◆ **TEXT**

So I tore the whole thing out and rebuilt the core engine using Radix trees.

The result? We made the system ~70% faster in production, dropped our read-path memory allocations to absolute zero, and finally built a system I can reason about without summoning dark magic.

Here is the story of how our domain matching service evolved from a naive string comparator into a wildly fast routing engine.

Phase 1: The Dark Ages (Exact Matching)

In the beginning, life was simple. Our service did exactly one thing: exact string matching.

if query == "saifmahmud.blog" {
    return true
}

This ran inside a legacy NGINX and Lua setup that boasted absolutely zero maintainability. Touching those scripts felt like trying to defuse a bomb blindfolded. Eventually, we did what every team does in this situation: we burned it to the ground and rewrote it in Go.

Phase 2: "Regex Will Fix It" (Famous Last Words)

Since we were rewriting the engine from scratch, we wanted wildcard support. If others can do it, why can't we? We needed to allow things like *.saifmahmud.blog.

◆ **WHAT THIS TASK INVOLVES**
Please write what comes next in the post about rebuilding the domain matching engine, continuing from its last sentence. The material after this is unrelated to the work here.

◆ **Word and element location data**
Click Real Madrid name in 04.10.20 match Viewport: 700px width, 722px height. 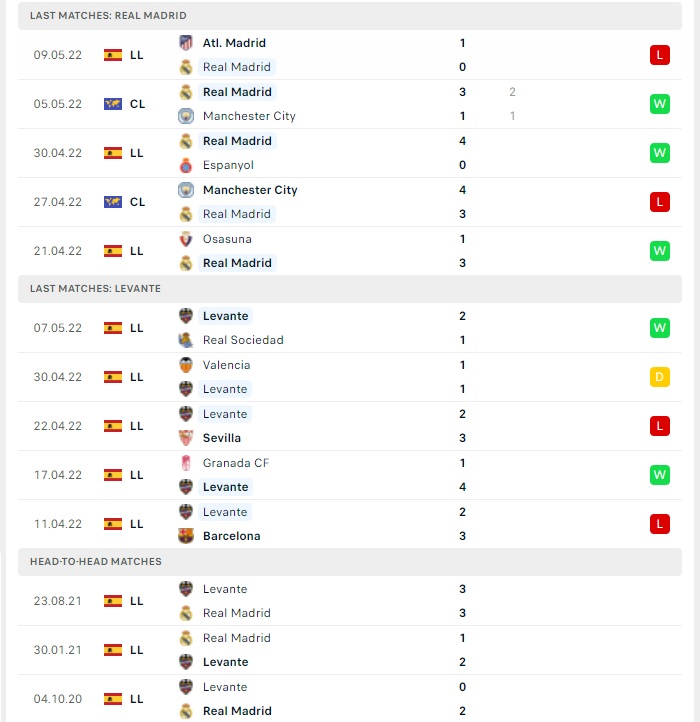237,711
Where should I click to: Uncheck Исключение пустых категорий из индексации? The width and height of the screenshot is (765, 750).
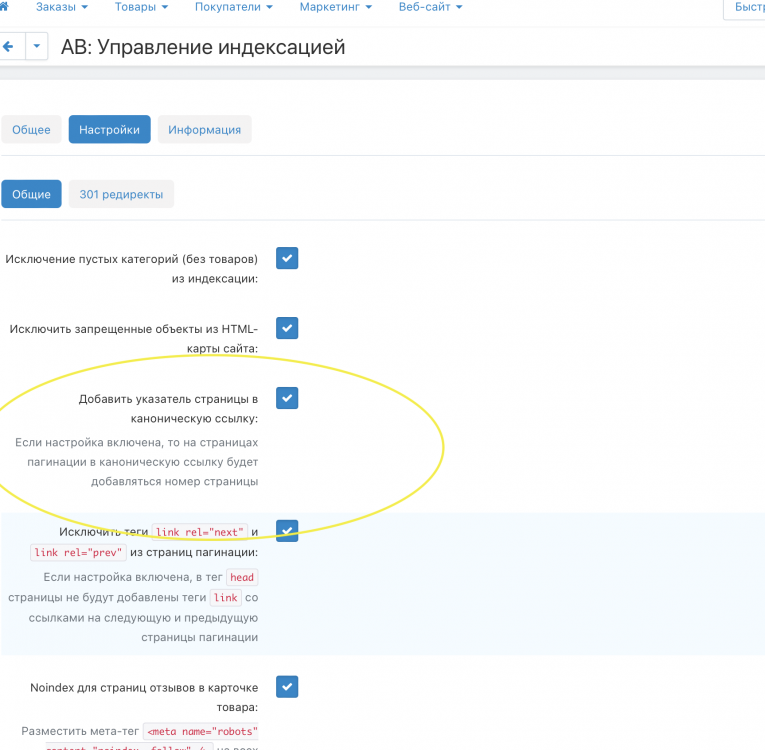coord(287,258)
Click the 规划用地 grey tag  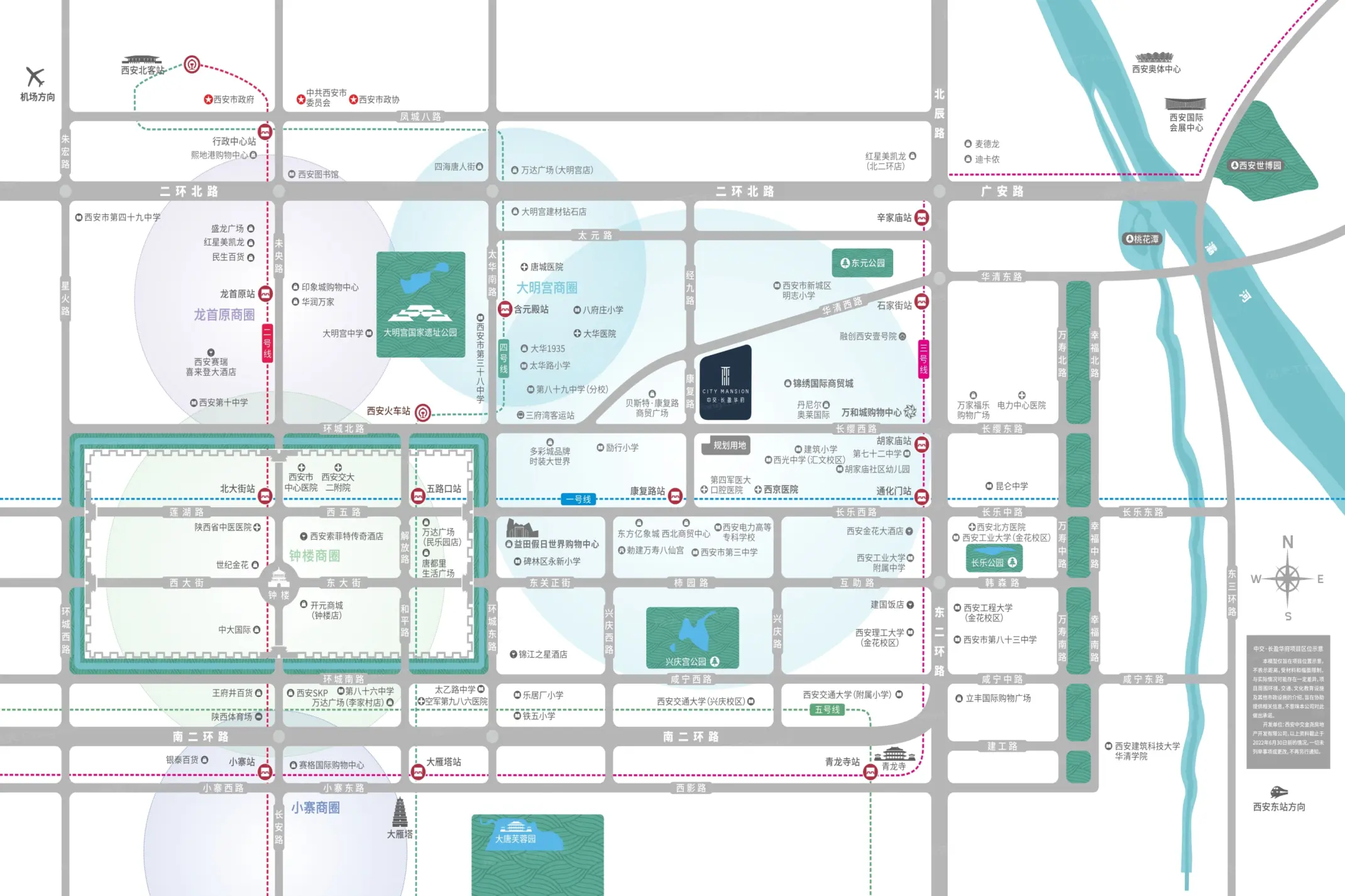tap(729, 445)
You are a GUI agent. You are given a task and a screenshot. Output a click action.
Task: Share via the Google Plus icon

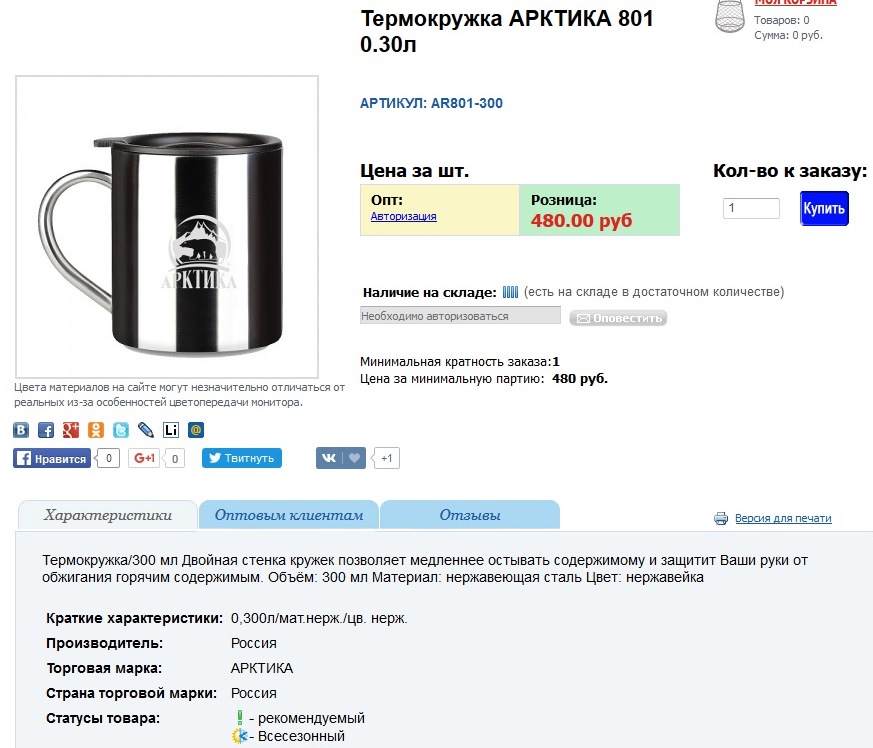click(x=71, y=430)
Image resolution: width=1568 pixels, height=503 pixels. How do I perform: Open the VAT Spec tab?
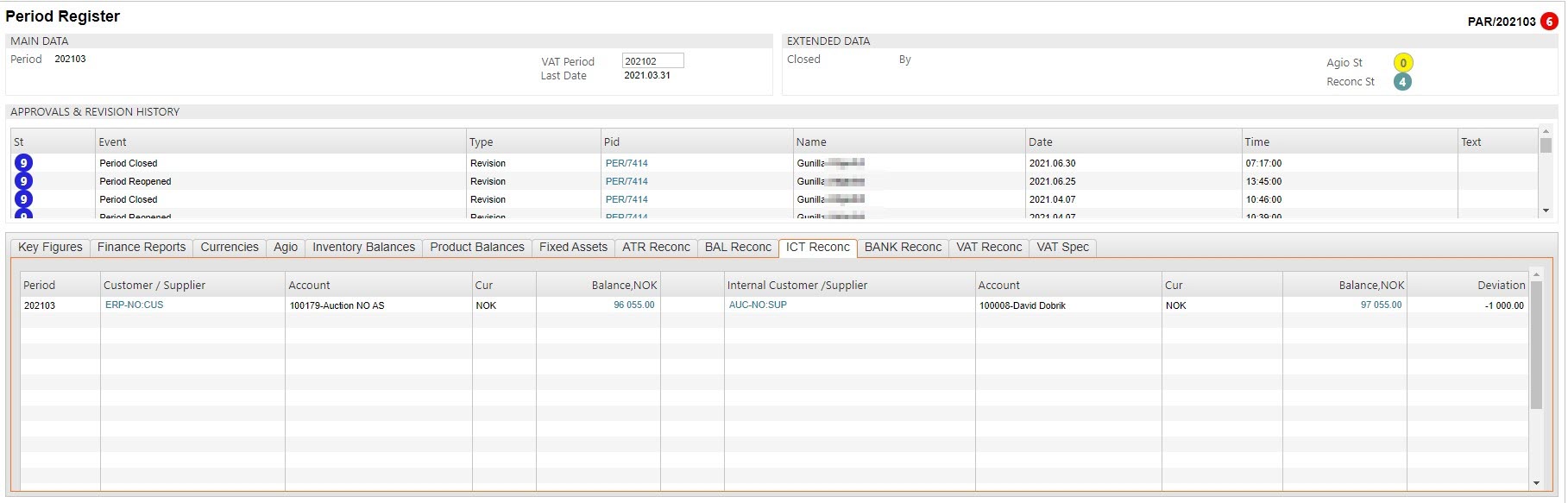(x=1062, y=248)
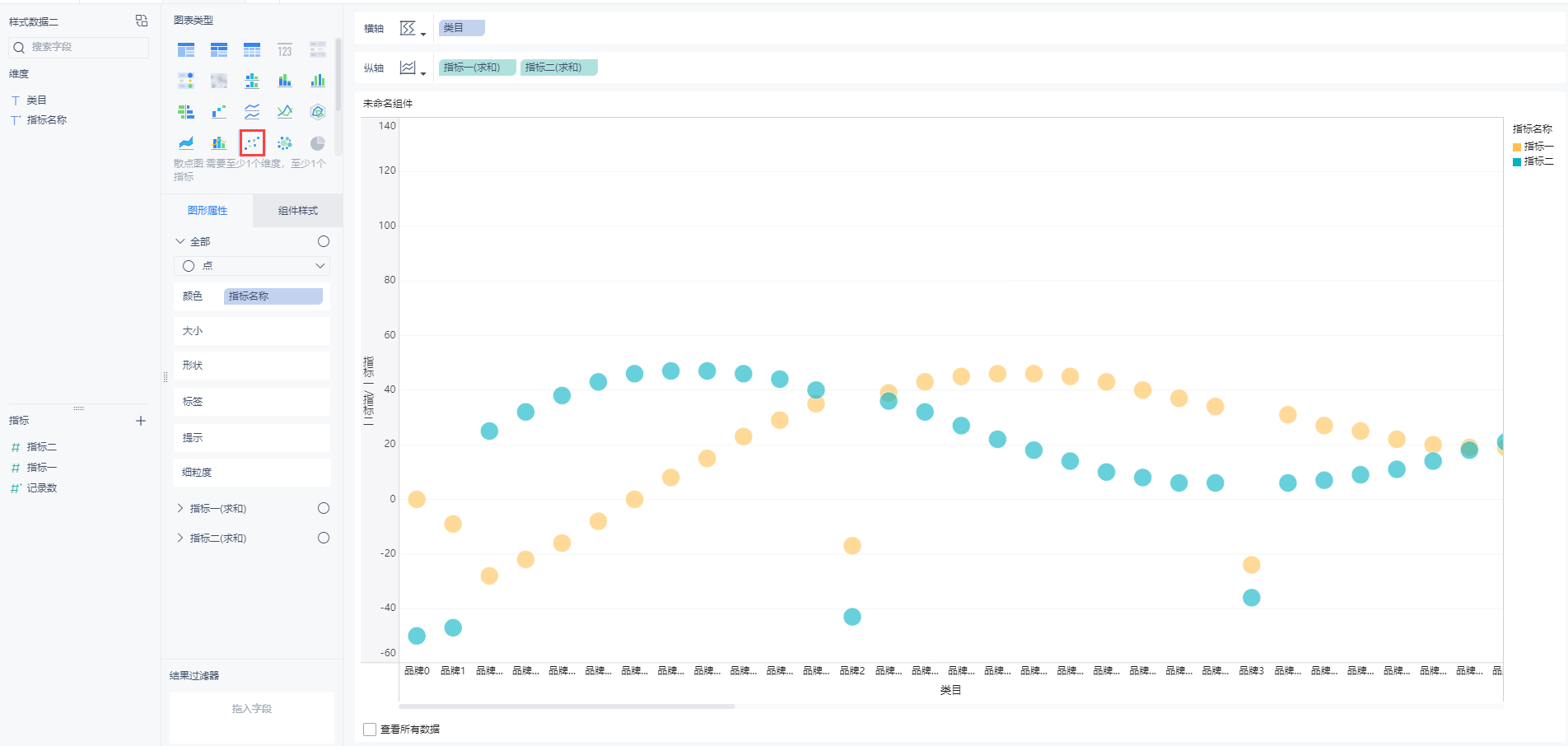The width and height of the screenshot is (1568, 746).
Task: Switch to the 图形属性 tab
Action: [x=208, y=211]
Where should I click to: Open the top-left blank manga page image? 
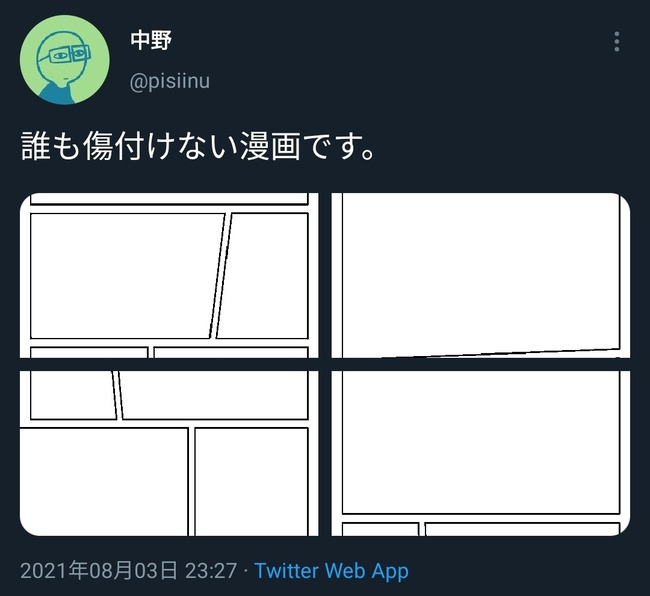click(x=169, y=275)
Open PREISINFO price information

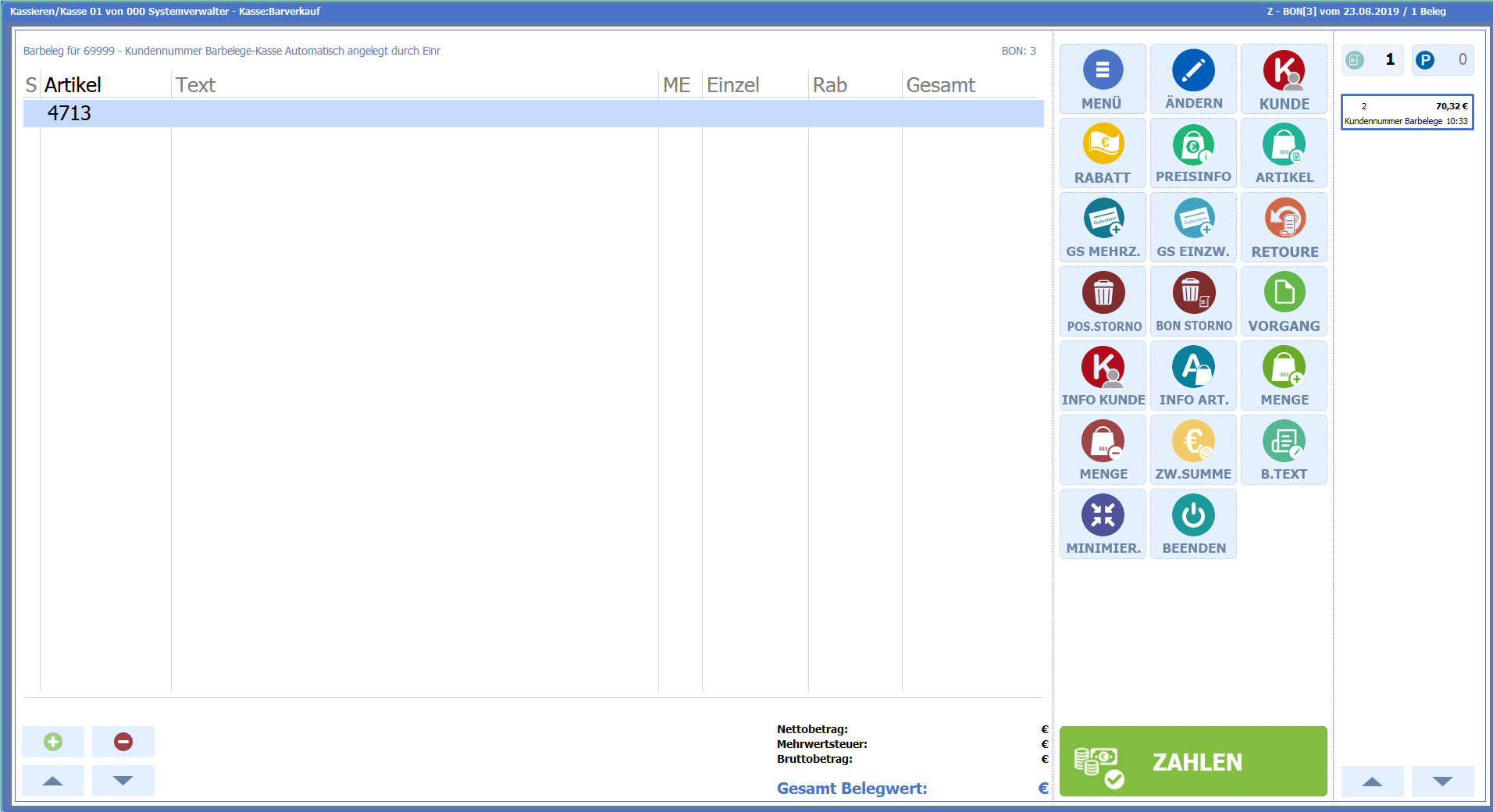tap(1193, 153)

◆ **WRITTEN ANSWER**
The most obvious solution? Regular expressions.

Every rule was dynamically compiled under the hood to something like this: ^[^.]+\.saifmahmud\.blog$

The problem? We did that... for every single rule.

If a user had 10,000 rules, we were holding 10,000 compiled regex objects in memory. Every request had to painstakingly walk that list in a linear loop until it found a match. If there was no match, it evaluated all 10,000 before giving up.

This wasn't just computationally expensive. It was basically a self-inflicted denial-of-service attack on our own CPUs.

And before you ask, "Why not just fan-out with goroutines?": adding a WaitGroup wouldn't save us. This was a purely CPU-bound problem with zero I/O wait. Throwing concurrency at it would just help us hit the hard limit of our CPU cores faster.

Phase 3: The LRU Cache Band-Aid

To stop the servers from melting down, we did what any self-respecting engineer does when faced with a bottleneck: we slapped an LRU cache on it.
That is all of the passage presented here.